Stored data
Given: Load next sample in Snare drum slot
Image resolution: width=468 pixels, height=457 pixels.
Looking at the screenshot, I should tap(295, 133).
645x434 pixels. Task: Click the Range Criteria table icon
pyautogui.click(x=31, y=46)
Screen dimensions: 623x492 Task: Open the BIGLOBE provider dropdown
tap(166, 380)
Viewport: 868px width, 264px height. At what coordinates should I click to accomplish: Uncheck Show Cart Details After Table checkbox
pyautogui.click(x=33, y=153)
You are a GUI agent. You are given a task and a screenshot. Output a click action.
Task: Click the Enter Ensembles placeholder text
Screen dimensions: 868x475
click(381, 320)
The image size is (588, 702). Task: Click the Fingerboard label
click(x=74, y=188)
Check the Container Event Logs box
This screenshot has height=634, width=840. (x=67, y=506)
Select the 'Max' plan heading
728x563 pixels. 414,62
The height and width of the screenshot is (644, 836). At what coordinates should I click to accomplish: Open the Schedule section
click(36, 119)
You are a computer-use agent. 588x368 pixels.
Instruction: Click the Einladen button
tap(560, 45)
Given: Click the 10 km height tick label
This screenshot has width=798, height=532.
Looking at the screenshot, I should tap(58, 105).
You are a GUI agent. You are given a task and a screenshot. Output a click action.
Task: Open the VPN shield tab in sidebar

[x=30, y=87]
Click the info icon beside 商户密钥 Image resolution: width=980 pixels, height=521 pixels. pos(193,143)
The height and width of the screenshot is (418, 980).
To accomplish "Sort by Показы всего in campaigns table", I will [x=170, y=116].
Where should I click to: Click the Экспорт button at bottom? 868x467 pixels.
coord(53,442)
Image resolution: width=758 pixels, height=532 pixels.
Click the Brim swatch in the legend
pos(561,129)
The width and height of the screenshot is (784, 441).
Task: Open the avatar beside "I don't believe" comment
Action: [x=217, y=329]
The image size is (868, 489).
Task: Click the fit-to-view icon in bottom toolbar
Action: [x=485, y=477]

◆ Task objective
Write the records above out again precisely.

◆ Result of this task
Given: Load next sample in Snare drum slot
Image resolution: width=468 pixels, height=457 pixels.
Looking at the screenshot, I should tap(295, 133).
645x434 pixels. Task: Click the Range Criteria table icon
pyautogui.click(x=31, y=46)
Screen dimensions: 623x492 Task: Open the BIGLOBE provider dropdown
tap(166, 380)
Viewport: 868px width, 264px height. At what coordinates should I click to accomplish: Uncheck Show Cart Details After Table checkbox
pyautogui.click(x=33, y=153)
You are a GUI agent. You are given a task and a screenshot. Output a click action.
Task: Click the Enter Ensembles placeholder text
Screen dimensions: 868x475
click(381, 320)
The image size is (588, 702). Task: Click the Fingerboard label
click(x=74, y=188)
Check the Container Event Logs box
This screenshot has height=634, width=840. (x=67, y=506)
Select the 'Max' plan heading
728x563 pixels. 414,62
The height and width of the screenshot is (644, 836). At what coordinates should I click to accomplish: Open the Schedule section
click(36, 119)
You are a computer-use agent. 588x368 pixels.
Instruction: Click the Einladen button
tap(560, 45)
Given: Click the 10 km height tick label
This screenshot has width=798, height=532.
Looking at the screenshot, I should tap(58, 105).
You are a GUI agent. You are given a task and a screenshot. Output a click action.
Task: Open the VPN shield tab in sidebar

[x=30, y=87]
Click the info icon beside 商户密钥 Image resolution: width=980 pixels, height=521 pixels. pos(193,143)
The height and width of the screenshot is (418, 980).
To accomplish "Sort by Показы всего in campaigns table", I will [x=170, y=116].
Where should I click to: Click the Экспорт button at bottom? 868x467 pixels.
coord(53,442)
Image resolution: width=758 pixels, height=532 pixels.
Click the Brim swatch in the legend
pos(561,129)
The width and height of the screenshot is (784, 441).
Task: Open the avatar beside "I don't believe" comment
Action: [x=217, y=329]
The image size is (868, 489).
Task: Click the fit-to-view icon in bottom toolbar
Action: [x=485, y=477]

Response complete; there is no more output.